Foro de elhacker.net

Programación => PHP => Mensaje iniciado por: Pirat3net en 23 Noviembre 2012, 16:46 pm



Título: Seguridad privilegios usuario registrado
Publicado por: Pirat3net en 23 Noviembre 2012, 16:46 pm
bueno, estoy haciendo una pagina, en la cual , los usuarios ,al loguearse, acceden a una pagina loquesea.com/usuarioRegistrado, con ciertos privilegios.

los usuarios casuales, acceden a loquesea.com/index.php.

problema:
cualquier usuario puede entrar manualmente a loquesea.com/usuarioRegistrado, lo que podrea hacer cosas de usuario registrado, sin serlo, y volviendo locos los scripts cuando le pidan su id.

el caso es que quiero saber asta que punto es segura la solucion que se me ocurrio.

nada mas entrar a loquesea.com/usuarioRegistrado, poner un script, en el cual, si una variable de session que se cra alñ loguearse existe:{no pasa nada} else{header(location:'index.php')}

¿es correcto o podria darme problemas de seguridad??

gracias


Título: Re: Seguridad privilegios usuario registrado
Publicado por: gowend en 24 Noviembre 2012, 17:16 pm
Las variables de session son una buena alternativa, podrías probar de la siguiente manera:


Código:
<?PHP

$nick  = $_POST['nick'];
$pass = $_POST['pass'];

$consulta = "SELECT *  FROM table WHERE nick='$nick' AND pass = '$pass';";

//supongamos una conexion existente

$resultado = mysql_query($consulta,$varConexion);

$reg = mysql_fecth_array($resultado);

if($reg['nick']){
   $_SESSION['usuario'] = $nick;
   ?>
   <script>
      window.location='usuarioRegistrado.php';
   </script>
   <?PHP exit();
}else{
   die('usuario inexistente');
   ?>
   <script>
      window.location='index.php';
   </script>
   <?PHP
}

Espero te funcione y perdon pro el spagueti pero no suelo usar headers en PHP 5 y en cuanto a la seguridad, no habría ningun problema.

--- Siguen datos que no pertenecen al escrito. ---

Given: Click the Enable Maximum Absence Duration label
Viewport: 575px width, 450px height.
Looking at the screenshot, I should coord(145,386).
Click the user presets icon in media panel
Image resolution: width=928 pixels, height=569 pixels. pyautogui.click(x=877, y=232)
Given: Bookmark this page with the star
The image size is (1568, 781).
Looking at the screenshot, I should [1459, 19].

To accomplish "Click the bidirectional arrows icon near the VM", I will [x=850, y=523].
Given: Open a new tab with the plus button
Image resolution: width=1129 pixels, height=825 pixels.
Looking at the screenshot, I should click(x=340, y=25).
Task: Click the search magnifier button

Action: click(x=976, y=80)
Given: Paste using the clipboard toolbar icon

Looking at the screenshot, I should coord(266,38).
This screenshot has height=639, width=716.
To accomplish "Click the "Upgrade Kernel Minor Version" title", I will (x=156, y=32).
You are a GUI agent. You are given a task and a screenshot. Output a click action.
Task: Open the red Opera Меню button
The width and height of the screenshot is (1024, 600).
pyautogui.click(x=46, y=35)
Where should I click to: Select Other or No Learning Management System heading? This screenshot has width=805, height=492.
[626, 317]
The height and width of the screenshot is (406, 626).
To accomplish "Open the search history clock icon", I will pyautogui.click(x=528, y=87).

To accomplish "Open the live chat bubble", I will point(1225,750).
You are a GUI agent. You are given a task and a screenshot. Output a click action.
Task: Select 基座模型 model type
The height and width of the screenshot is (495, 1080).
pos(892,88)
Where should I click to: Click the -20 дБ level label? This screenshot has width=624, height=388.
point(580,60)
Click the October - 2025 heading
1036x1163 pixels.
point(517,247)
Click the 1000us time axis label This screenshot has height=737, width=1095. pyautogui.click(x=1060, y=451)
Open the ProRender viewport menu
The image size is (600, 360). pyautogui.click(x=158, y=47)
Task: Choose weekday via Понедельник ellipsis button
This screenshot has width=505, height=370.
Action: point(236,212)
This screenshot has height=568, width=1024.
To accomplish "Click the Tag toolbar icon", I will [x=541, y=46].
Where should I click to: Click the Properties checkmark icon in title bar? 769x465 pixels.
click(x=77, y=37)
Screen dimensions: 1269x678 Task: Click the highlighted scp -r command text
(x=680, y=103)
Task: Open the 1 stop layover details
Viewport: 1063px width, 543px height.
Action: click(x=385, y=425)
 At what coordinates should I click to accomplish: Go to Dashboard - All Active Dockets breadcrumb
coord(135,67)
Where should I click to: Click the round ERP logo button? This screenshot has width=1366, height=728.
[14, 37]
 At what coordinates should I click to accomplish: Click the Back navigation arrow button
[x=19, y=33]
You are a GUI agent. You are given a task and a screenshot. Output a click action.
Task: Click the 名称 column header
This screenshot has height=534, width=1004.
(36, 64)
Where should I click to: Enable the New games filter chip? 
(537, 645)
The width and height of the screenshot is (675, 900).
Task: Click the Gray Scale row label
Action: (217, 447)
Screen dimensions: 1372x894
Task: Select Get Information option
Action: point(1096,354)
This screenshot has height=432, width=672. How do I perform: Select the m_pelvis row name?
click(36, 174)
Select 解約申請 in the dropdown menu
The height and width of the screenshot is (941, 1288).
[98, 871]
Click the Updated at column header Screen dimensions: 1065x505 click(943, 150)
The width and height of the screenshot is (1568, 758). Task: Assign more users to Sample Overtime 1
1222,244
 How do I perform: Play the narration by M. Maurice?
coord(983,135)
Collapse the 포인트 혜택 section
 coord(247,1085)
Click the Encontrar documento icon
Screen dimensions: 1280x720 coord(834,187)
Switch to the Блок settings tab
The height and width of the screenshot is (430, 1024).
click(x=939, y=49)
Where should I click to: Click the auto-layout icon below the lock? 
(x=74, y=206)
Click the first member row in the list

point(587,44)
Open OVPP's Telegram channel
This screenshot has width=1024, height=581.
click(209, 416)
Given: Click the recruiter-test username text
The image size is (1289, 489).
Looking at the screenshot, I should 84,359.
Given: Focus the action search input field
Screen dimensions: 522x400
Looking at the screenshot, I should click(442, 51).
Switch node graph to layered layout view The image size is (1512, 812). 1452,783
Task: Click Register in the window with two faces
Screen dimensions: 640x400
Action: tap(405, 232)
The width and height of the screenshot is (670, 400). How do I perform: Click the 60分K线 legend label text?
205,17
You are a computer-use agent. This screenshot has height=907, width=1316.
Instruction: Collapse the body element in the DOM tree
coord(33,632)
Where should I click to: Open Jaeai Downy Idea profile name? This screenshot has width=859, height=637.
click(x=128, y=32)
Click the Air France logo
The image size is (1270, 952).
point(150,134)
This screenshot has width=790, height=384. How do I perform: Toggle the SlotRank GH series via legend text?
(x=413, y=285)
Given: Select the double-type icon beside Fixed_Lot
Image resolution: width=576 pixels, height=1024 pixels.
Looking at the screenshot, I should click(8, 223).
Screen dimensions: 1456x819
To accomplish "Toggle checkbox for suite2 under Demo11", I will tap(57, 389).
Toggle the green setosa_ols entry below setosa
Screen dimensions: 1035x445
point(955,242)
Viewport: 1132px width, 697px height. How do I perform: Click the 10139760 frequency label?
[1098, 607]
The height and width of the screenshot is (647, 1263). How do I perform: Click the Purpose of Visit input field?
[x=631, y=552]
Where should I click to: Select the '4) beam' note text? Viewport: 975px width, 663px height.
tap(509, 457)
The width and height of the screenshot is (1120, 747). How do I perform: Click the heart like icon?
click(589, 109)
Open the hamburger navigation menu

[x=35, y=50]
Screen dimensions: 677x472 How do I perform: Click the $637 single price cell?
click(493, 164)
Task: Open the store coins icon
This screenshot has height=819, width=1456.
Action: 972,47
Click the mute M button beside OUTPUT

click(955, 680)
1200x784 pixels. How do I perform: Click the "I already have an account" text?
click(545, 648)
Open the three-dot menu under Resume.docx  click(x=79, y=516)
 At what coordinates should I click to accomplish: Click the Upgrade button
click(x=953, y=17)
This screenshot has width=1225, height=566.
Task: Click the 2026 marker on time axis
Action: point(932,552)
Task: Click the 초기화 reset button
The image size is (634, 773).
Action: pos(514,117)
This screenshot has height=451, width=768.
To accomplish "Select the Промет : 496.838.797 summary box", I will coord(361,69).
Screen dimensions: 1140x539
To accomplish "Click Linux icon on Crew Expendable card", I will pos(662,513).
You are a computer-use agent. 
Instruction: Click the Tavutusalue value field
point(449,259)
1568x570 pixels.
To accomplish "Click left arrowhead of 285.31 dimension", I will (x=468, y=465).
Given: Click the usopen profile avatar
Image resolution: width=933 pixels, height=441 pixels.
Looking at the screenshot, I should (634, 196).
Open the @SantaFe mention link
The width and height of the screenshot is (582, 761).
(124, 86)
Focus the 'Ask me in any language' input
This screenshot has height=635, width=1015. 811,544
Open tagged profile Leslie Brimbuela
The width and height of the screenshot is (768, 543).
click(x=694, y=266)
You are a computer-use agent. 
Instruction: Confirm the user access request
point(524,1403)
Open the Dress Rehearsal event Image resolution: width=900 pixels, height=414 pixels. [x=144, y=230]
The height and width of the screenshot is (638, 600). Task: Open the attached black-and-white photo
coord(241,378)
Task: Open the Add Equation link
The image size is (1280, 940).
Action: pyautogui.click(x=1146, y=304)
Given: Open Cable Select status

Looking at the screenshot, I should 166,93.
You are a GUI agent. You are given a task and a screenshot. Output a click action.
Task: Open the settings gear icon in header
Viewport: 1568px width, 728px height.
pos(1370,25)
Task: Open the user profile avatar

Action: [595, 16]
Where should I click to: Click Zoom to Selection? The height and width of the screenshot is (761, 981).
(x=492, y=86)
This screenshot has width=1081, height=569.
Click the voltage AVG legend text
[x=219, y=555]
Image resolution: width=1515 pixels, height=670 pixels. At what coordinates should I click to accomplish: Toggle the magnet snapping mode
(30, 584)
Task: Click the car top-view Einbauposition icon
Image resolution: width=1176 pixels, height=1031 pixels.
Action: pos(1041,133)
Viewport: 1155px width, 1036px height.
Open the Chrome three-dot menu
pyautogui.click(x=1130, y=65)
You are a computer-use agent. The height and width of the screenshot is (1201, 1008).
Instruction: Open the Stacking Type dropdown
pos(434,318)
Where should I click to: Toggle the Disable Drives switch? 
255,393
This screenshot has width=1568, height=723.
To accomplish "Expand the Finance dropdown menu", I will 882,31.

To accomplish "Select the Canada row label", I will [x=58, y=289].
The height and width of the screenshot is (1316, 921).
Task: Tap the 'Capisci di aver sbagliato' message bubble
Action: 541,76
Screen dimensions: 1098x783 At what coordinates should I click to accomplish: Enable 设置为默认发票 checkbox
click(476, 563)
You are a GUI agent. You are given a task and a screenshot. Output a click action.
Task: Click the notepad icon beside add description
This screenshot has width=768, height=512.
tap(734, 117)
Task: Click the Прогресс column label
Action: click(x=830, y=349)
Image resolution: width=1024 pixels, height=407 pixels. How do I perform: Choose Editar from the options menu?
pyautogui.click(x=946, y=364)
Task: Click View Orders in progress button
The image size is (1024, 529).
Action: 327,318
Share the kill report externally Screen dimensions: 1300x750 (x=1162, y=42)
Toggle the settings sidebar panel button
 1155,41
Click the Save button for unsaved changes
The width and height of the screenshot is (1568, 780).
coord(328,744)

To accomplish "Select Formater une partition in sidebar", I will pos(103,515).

Título: Re: Seguridad privilegios usuario registrado
Publicado por: Pirat3net en 25 Noviembre 2012, 02:16 am
vale, lo que me as puesto era lo que tenia en mente, gracias por la respuesta, una cosa, ese <script> que pones, a que lenguaje pertenece? hay que indicarlo siempre no? supongo que no lo hiciste pensando que lo sabria xD , esque por ahora en programacion web solo utilizo php,
otra cosa , siempre que cierras un php en un IF, es decir
<?php
if(loquesea){
blabla...;
?>//como hago aqui
<?php   //tienes que volver a abrirlo antes de aacabar el if para que php no
            // se    vuelva loco??
}else{}

ultima pregunta y os dejo en paz,  por que evitar los headers de php para redireccionar a otra pagina?


Título: Re: Seguridad privilegios usuario registrado
Publicado por: gowend en 26 Noviembre 2012, 00:44 am
En la parte del <script></script> todo lo que se encuentra ahi dentro es javascript, yo lo hago asi pero correctamente debería ser: <script language="javascript"></script>.

En donde preguntáis por los cierres de código, tienes toda la razón hay que cerrar bien todas las llaves del if de php dentro de un bloque de código de php, para que no arroje el compilador un error de sintaxis, pero esto no debería ser así, ya que los nuevos modelos y estructuras de programación no permiten este tipo estructuras, lo hice así por que note que apenas estáis empezando, así también fue mi caso, pero mas adelante tendréis que mejorar vuestra manera de programar y aprender la programación orientada a objetos (POO).

En cuanto a los headers, tengo entendido que PHP5 ya no permite el  uso de los mismos en cualquier parte del código que no sea la primera linea, sugiero que aprendas (mas adelante, cuando lleves un poco mas de recorrido) MVC (modelo, vista y controlador), en cierta medida no tendreís  que utilizar mas la forma en la que te mostre y ni mucho menos headers. Espero te haya servido mucho.